Still Another Data Integration Independent Acquired
IBM positions the DataMirror acquisition as a coup for its ever-expanding information management portfolio. No surprise there!
Another independent data integration player bites the dust—and in this case, it was a no-brainer. IBM Corp. this week gobbled up DataMirror Corp., a provider of data integration and change data capture (CDC) connectivity solutions for mainframe, minicomputer, and distributed environments.
Over the last two years, the data integration market underwent a period of protracted consolidation, following IBM’s acquisition of the former Ascential Software Corp. and Oracle Corp.’s acquisition of the former Sunopsis.
So what does IBM—which already has a market-leading ETL tool in its WebSphere (nee Ascential) DataStage offering—need with DataMirror’s CDC technology? IBM officials positioned the acquisition as a coup for Big Blue’s ever-expanding information management portfolio, which got a visibility boost earlier this year when IBM announced a new “Dynamic Data Warehousing” push.
“Organizations need the ability to capture and use information in real-time to help them make better business decisions, better serve their customers and increase operational efficiencies,” said Ambuj Goyal, general manager of IBM Information Management, in a statement. “The combination of DataMirror technology and IBM information management software will help customers bring real-time data analysis closer to actual business processes, allowing them to be more competitive and to generate more value from their information.”
Philip Russom, a senior manager with TDWI Research, says the acquisition is, indeed, a coup for IBM. “The announcement that IBM intends to acquire DataMirror reminds us that DataMirror is a real gem among data integration vendors,” he indicates. “It’s regularly listed as one of Canada’s fastest growing technology companies and has differentiated itself by focusing on real-time database replication, instead of the focus on scheduled batch processing seen in ETL tools.”
And in this respect, Russom argues, DataMirror isn’t just another data replication vendor. “The replication tool market is odd, because there’s a big gulf between low-end and high-end replication,” he points out. “For instance, all database management systems have replication built in. But it’s pretty basic stuff, because it only works with that one database brand, and it’s usually for one-way data movement that copies data without transformation, and only between a pair of databases.”
DataMirror offers sophisticated data replication capabilities, according to Russom. “DataMirror supports those rudimentary capabilities, but also advanced ones, like native support for all the leading database brands plus legacy platforms, two-way data synchronization, data transformation, and configurations of many database instances,” he continues. “As you can see, there’s a big difference between basic and advanced replication, and you need more than a database management system to get the advanced features.”

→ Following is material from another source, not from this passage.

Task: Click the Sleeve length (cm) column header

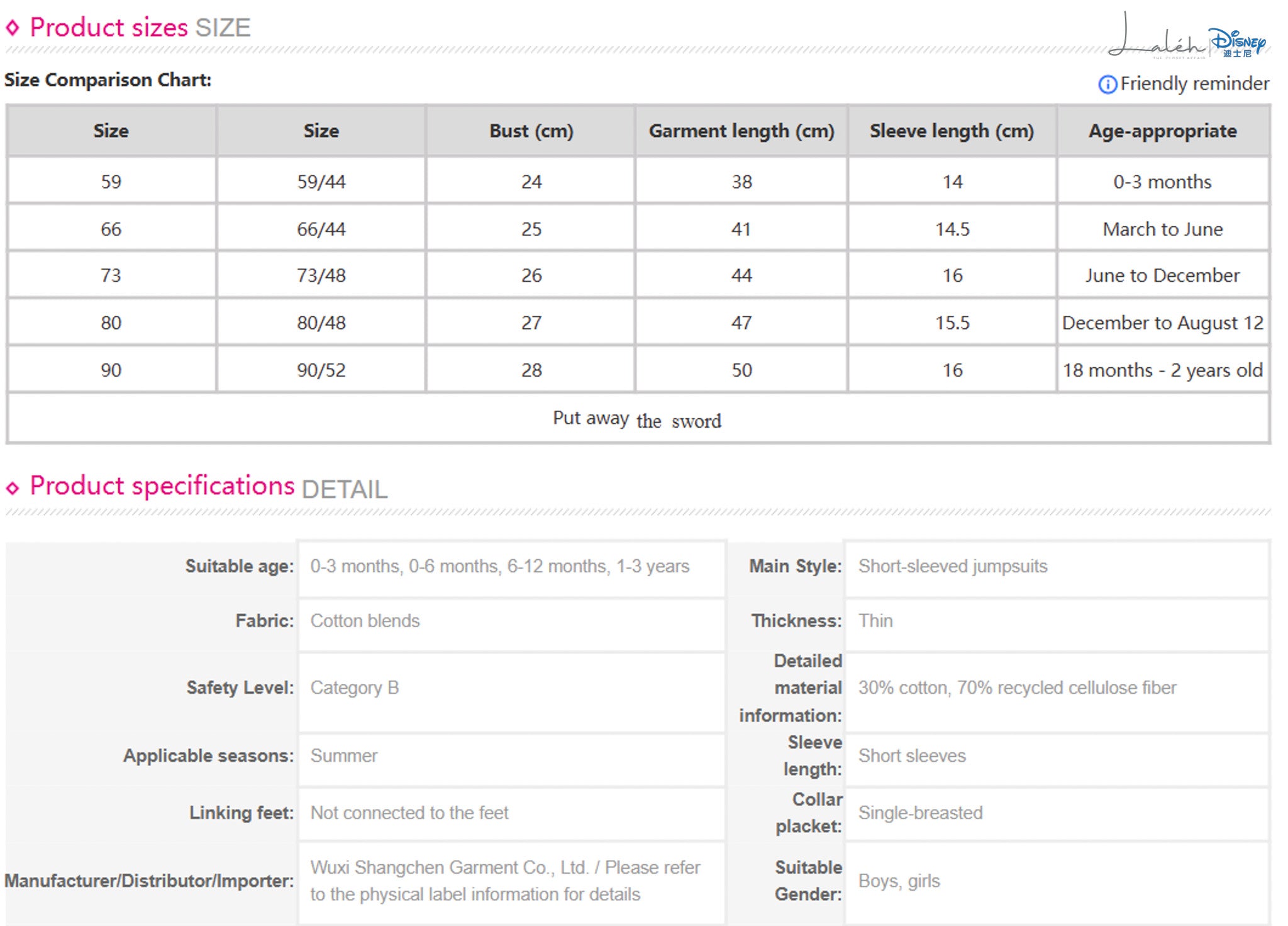Action: pos(952,131)
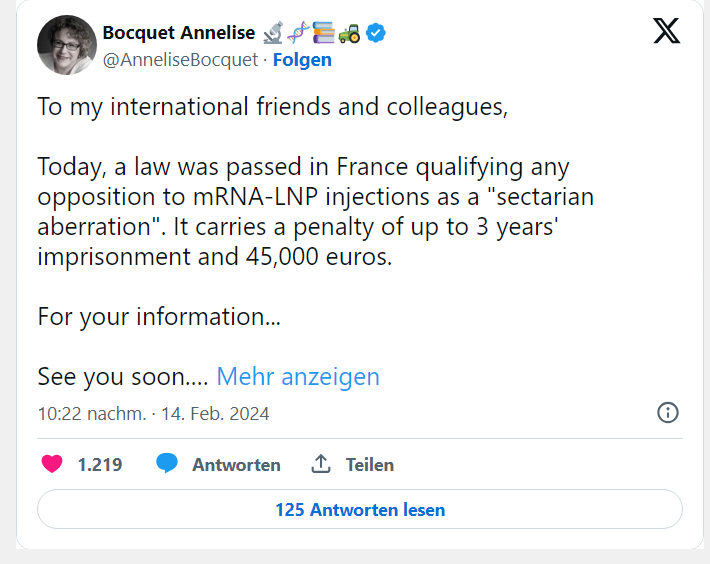Image resolution: width=710 pixels, height=564 pixels.
Task: Open the circled info icon
Action: 668,412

DataMirror’s competitors include Sybase and Golden Gate Software, Russom indicates. He says the company’s CDC technology will be a good fit for IBM’s real-time information management push. “Replication, by nature, works well in real-time,” Russom comments. “After all, replication’s origins are in disaster recovery and database high availability, where you copy every single database transaction in real time as it happens to a mirror—or exact copy of the database—so that the mirror can take over if the main database server crashes.”
Nor is this the extent of DataMirror’s capabilities, according to Russom. “DataMirror supports these kinds of database high-availability applications, but many others, too, like database replicas for reporting or backup, database migrations and consolidations, database-oriented application integration, bidirectional data synchronization, changed data capture, and data transformation and load for real-time data warehousing,” he says. “So, you can use an advanced replication tool like this very broadly—for both analytic and operational purposes—and it addresses real-time requirements more naturally than batch-based data integration tools.”
Of course, with any company as big as IBM—or with any company that’s made as many acquisitions as has Big Blue—there’s bound to be overlap between DataMirror’s and IBM’s own technologies. But Russom doesn’t seem to see an inordinate amount of redundancy—and that, he points out, is a good thing.
“Sure, DataMirror’s integration technology has some overlaps with IBM products like Q Replication and Data Propagator—or whatever they’re called today!—not to mention DB2. But DataMirror is more feature-rich and broadly applicable, so it will greatly expand the data integration options of IBM Information Server,” he concludes. “Besides, a massive customer base like IBM’s has such diverse needs that multiple replication products is fully appropriate.”
DataMirror claims as many as 2,200 customers—including FedEx Ground, First American Bank, Priority Health, Tiffany & Co., and Union Pacific Railroad.
Stephen Swoyer is a Nashville, TN-based freelance journalist who writes about technology.